Unlike the dogs however, the nanoparticles will attach themselves to the problem cells, proteins, or molecules within the patient to pinpoint the problem area. Google is also reportedly working on a wearable device that will act as a monitoring tool. It will reportedly contain a magnet to attract and count the particles.
“Every test you ever go to the doctor for will be done through this system,” Dr Andrew Conrad, head of the Life Sciences team at the Google X research lab, was quoted as saying by the Wall Street Journal. “That is our dream.”
It should be pointed out that Google does face some steep challenges with the project, as it still needs to develop a coating that will help the particles bind to specific cells. It will also face formidable regulatory hurdles from medical authorities, and possibly even privacy concerns if Google begins collecting patent data.
Dr. Conrad reportedly said Google won’t collect or store medical data itself, but would license the technology to others who will handle the information and its security.
Despite these challenges, Google is not dissuaded from medical research.
Then in July it announced that it had teamed up with Swiss pharmaceutical giant Novartis to develop these ‘smart’ contact lenses to help people with diabetes track their blood glucose levels.

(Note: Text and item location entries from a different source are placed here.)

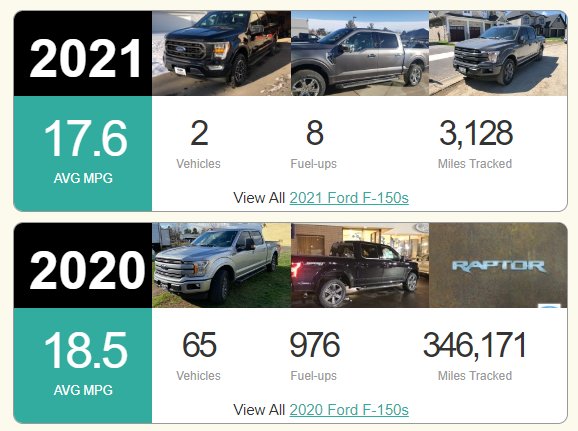Open the dark truck night photo
This screenshot has height=431, width=578.
click(x=360, y=265)
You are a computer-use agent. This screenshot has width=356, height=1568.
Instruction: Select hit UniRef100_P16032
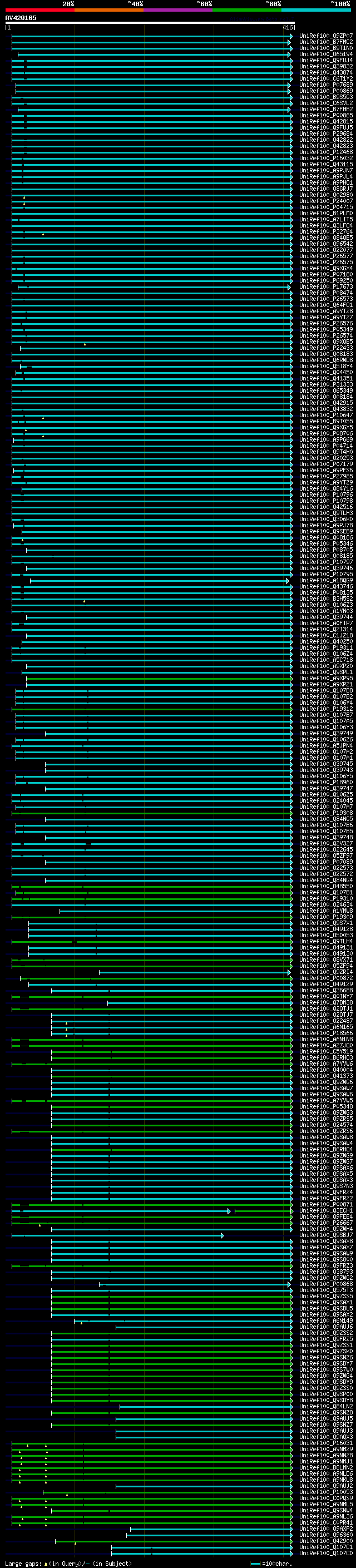coord(325,159)
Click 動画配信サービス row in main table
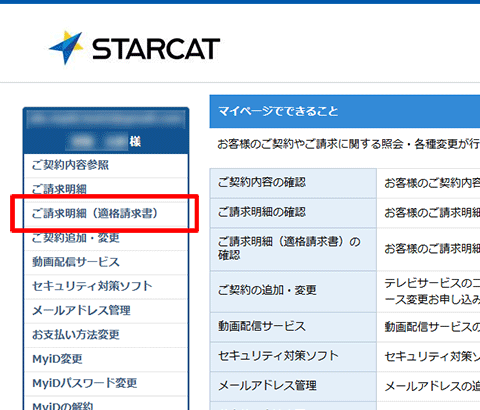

The Google X project has also been looking at a number of other developments for a while now, which includes self-driving cars, high-altitude balloons to deliver Internet, and of course Google Glass, which uses bone conducting technology to deliver sound.
In August Google revealed it was developing its own fleet of airborne drones, in a scheme it calls ‘Project Wing’. The idea is to develop a drone capable of home deliveries, similar to the way in which Amazon is looking to utilise drone technology.